-- Stated goal --
Reproduce the material word for word, from the line with "You are a computer-use agent." up to and including the line with "(x=147, y=304)". Leave the pictures out.

-- Task input --

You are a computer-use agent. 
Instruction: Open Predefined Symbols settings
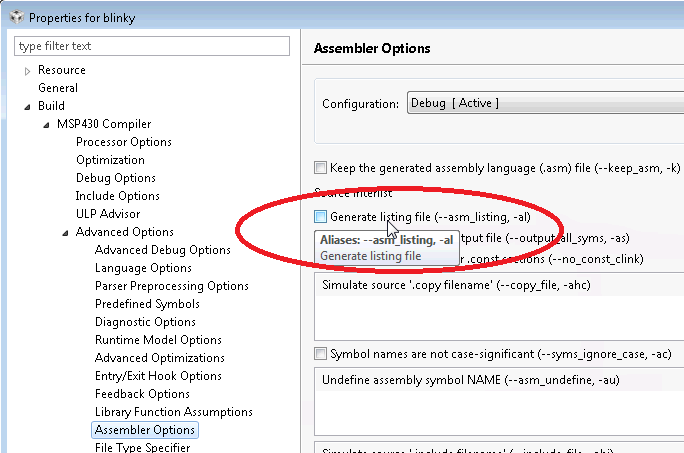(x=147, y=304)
---
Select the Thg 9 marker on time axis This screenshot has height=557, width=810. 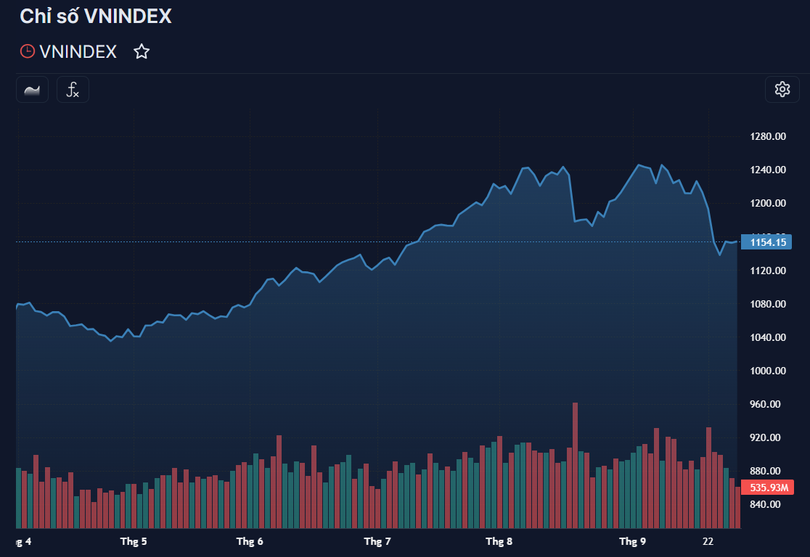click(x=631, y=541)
--
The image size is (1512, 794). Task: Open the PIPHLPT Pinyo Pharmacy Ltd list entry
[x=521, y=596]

-- Result --
You are a computer-use agent. 
Instruction: Open Predefined Symbols settings
(x=147, y=304)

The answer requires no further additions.